**What is being asked**:
What you write should be an exact repeat of the lines from the one with "You are a computer-use" through the final line below, minus the pictures.

--- --- ---

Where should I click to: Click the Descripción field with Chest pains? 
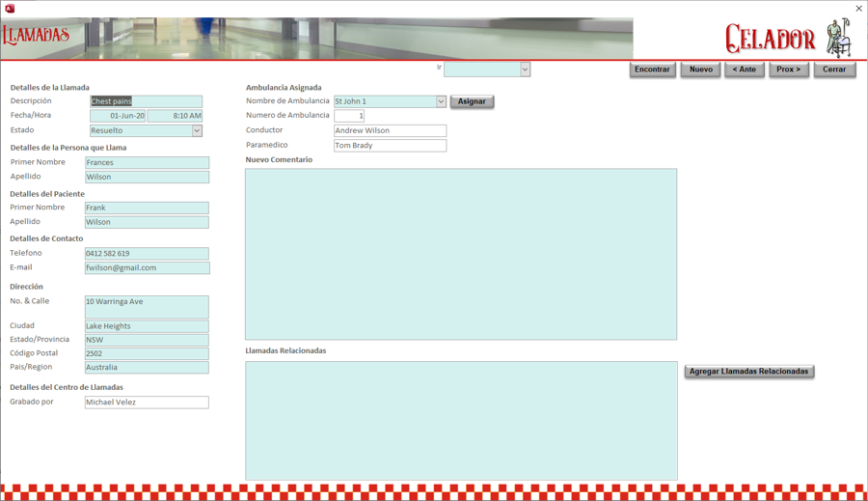pos(146,101)
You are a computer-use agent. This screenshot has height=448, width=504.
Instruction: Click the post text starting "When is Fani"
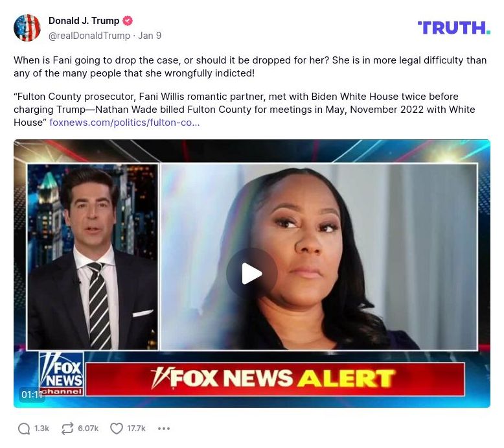tap(250, 67)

--- --- ---

**Output of the exercise**:
You are a computer-use agent. This screenshot has height=448, width=504.
Instruction: Click the post text starting "When is Fani"
tap(250, 67)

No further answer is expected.